Big Themes from the Episode
1) 2025: The Year AI Got Personal
- AI stopped being “a tech thing” and became part of everyday life for normal, semi-tech-competent humans.
- Mark frames AI as a relationship: if you give it context, it gets better, like “an infant becoming a teenager” and eventually a useful young adult.
- Jim reframes AI as Amplified / Augmented Intelligence, not “artificial,” because it expands what capable people can do and removes work humans probably shouldn’t be doing anyway.
- The human edge remains: the five senses, real relationships, and embodied experience.
Key takeaway: You can use it, or it can use you. Same deal as most tools. And most people.
2) Personal Brand Is Not Optional Anymore
- Mark talks about the shift from being “a company guy” to being a person with a message, experience, failures, and a lane.
- Building a personal brand becomes a way to give back, scale trust, and stay relevant in a world that rewards visibility and authenticity.
- Jim reinforces the basics: know/like/trust still runs the world, and credibility has to lead the way.
Key takeaway: Authenticity is the only strategy that doesn’t expire.
3) Inventory: Time, Energy, Money (And Who Gets Access)
- Jim pushes a hard-end-of-year practice: audit your calendar, your spending, your energy, and ask: what did it produce?
- Mark prefers systems over goals: set up simple processes you’ll actually do, and results show up as a byproduct.
- They discuss the uncomfortable but necessary practice of leaving things behind: habits, commitments, even people.
Notable mini-frameworks/tools mentioned:
- Gratitude letters (thank you letters with real specificity)
- Farewell letters (closing loops and moving on cleanly)
- The “Do Not Call List” (a savage little boundary ritual for 2026)
Key takeaway: If something drags you down, it’s stealing your future. Politely escort it out.
4) Words of the Year
- Jim: Impermanence (nothing lasts forever, so stop wasting time and start valuing the present).
- Mark: Gratitude (his daily journal word, and a mental reset that crowds out negativity).
- Jim also brings up limerence: when your mind gets stuck looping on a person/thing and you have to interrupt the pattern.
Key takeaway: Your mind repeats what you don’t resolve.
5) Quotes of the Year
A rapid-fire stack of principles they keep returning to:
- “If you’re not being taken advantage of once in a while, you’re not being kind enough.”
- “If you don’t stand for something, you’ll fall for anything.”
- “More people, more problems.”
- “We grow bitter or we grow better. It’s a choice.”
- “Say less, do more.”
- “90% of life is showing up.”
- “It’s not what happens to you. It’s how you respond when it happens.”
- “Don’t let it define you, let it refine you.”
- “Be referable, be reliable, be resourceful.”
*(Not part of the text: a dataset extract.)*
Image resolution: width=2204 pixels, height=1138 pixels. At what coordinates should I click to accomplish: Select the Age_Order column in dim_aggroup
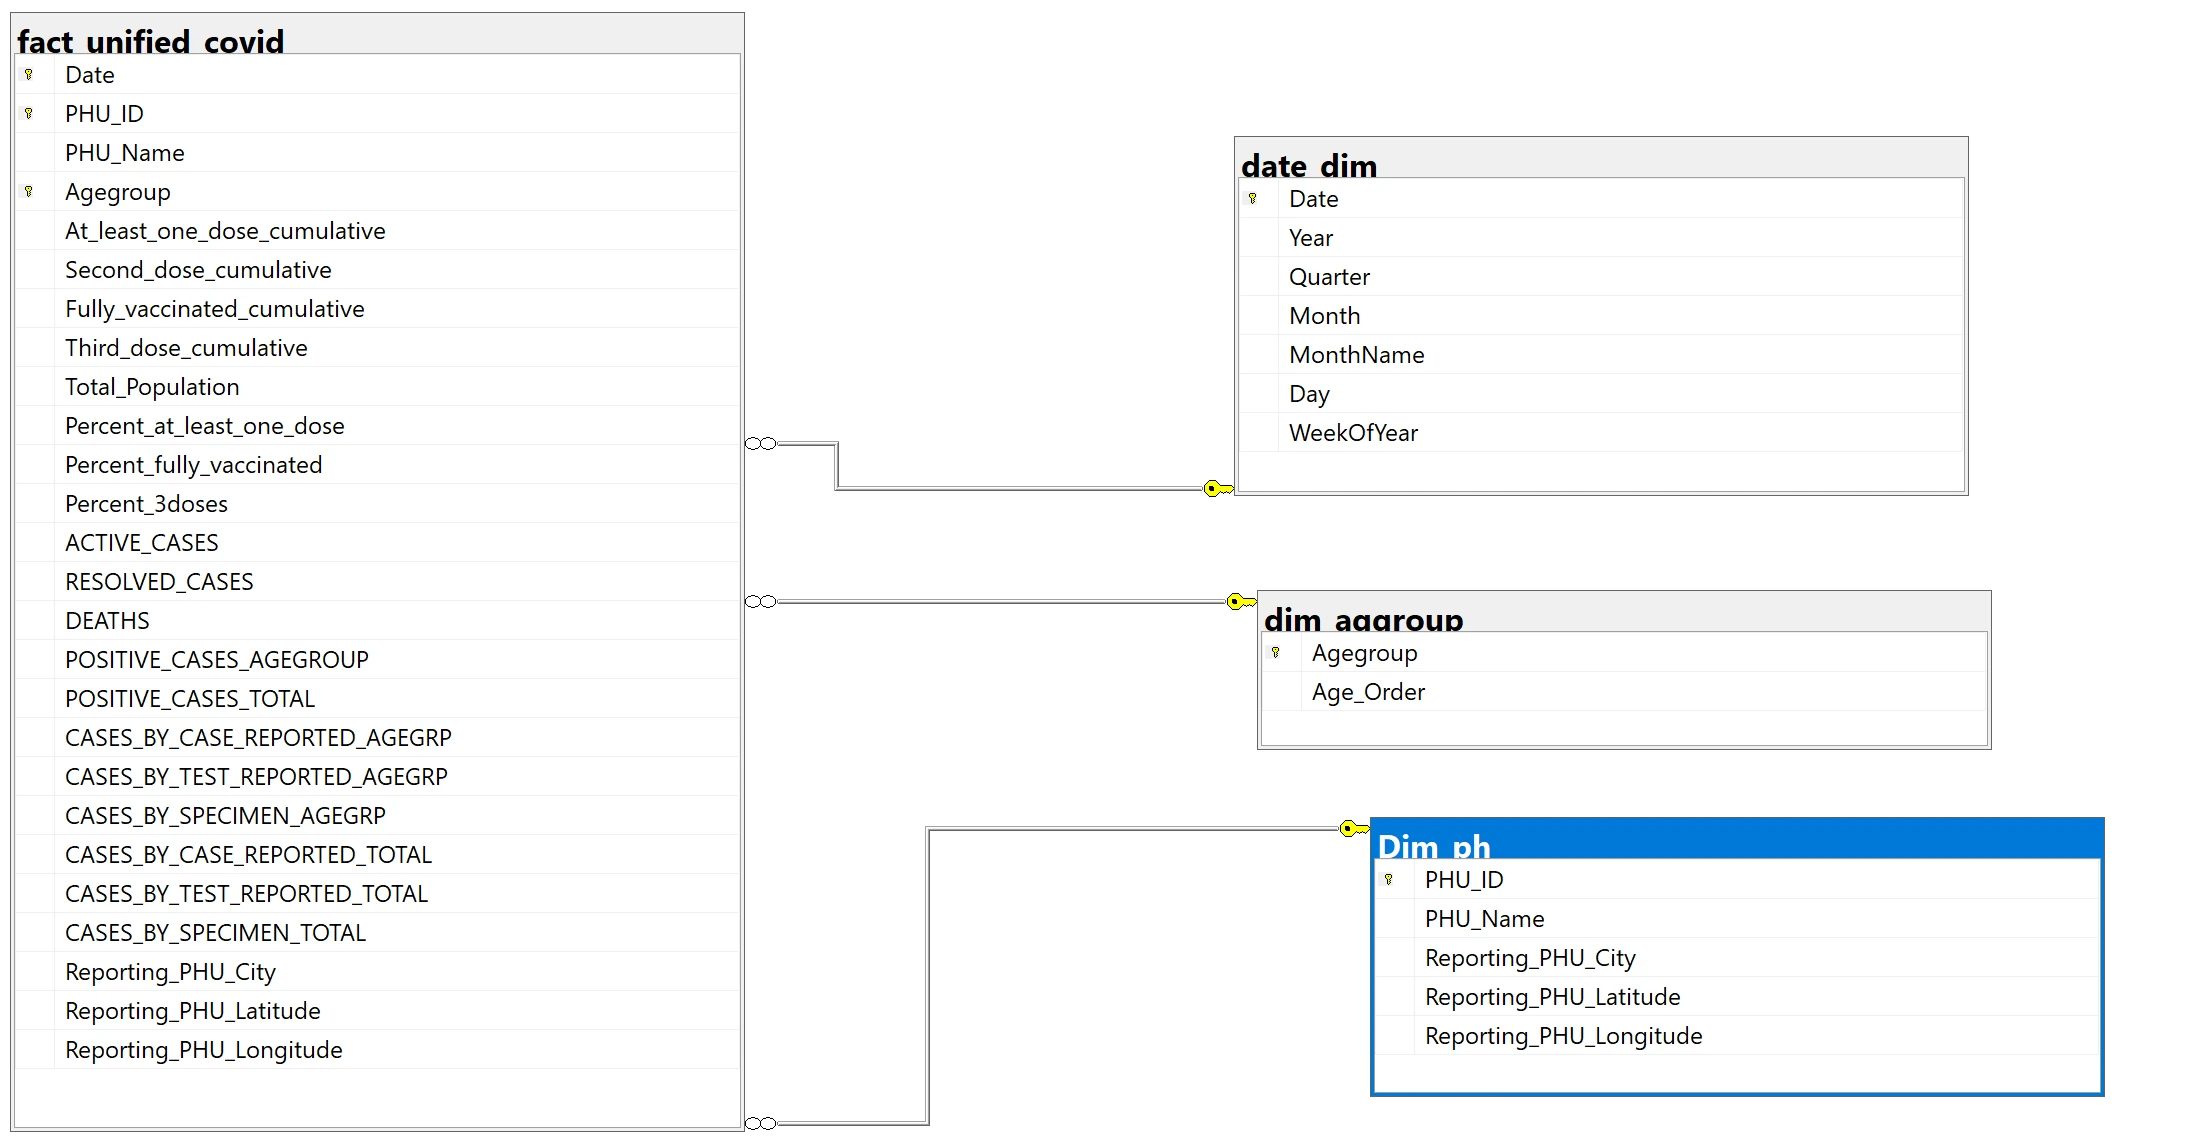(1368, 692)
Key takeaway: The older you get, the more you realize you don’t need new quotes. You need to actually do the ones you already know.
2026 Speculation
- AI is here to stay, and the real variables will be regulation and energy constraints (big forces, bigger than any one person).
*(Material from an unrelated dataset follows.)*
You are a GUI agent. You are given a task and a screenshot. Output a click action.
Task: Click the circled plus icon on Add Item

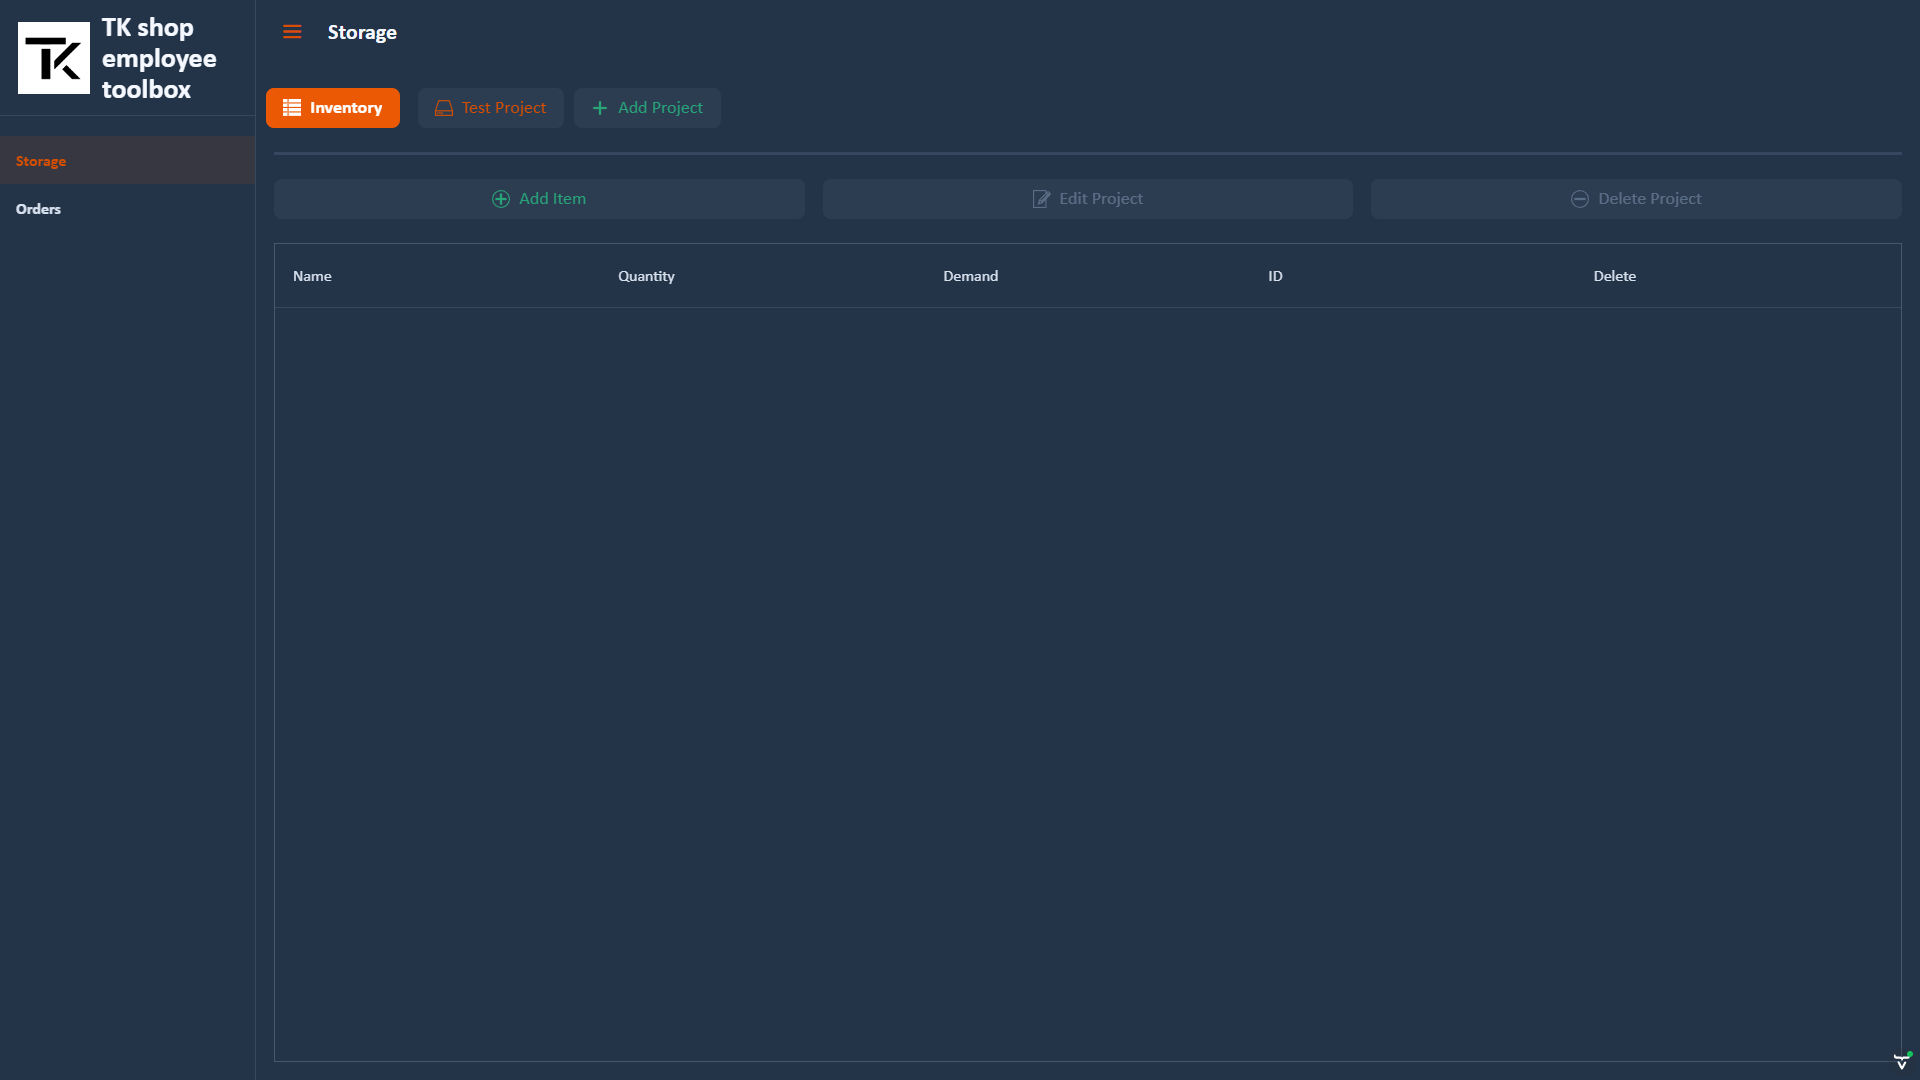(x=499, y=199)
- Mark’s 2026 focus: what he’s leaving behind vs. what he’s taking with him, doubling down on systems, personal brand, and daily AI use without becoming naive about it.
- Jim lands the plane on the “self” theme: self-awareness, self-reflection, self-forgiveness… the whole “self-” universe that sits at the center of the IMC framework.
Listener Challenge
Pick ONE inventory move before January hits:
- Write a gratitude letter.
- End one draining commitment.
- Start one simple system you can repeat daily.
- Create your own “Do Not Call” boundary (yes, it can be metaphorical… or not).
Closing
Mark and Jim wrap with holiday wishes and the note that this may be the second-to-last (or last) episode of the year. Reflection, clean endings, better beginnings. The usual inconvenient work of becoming a better man.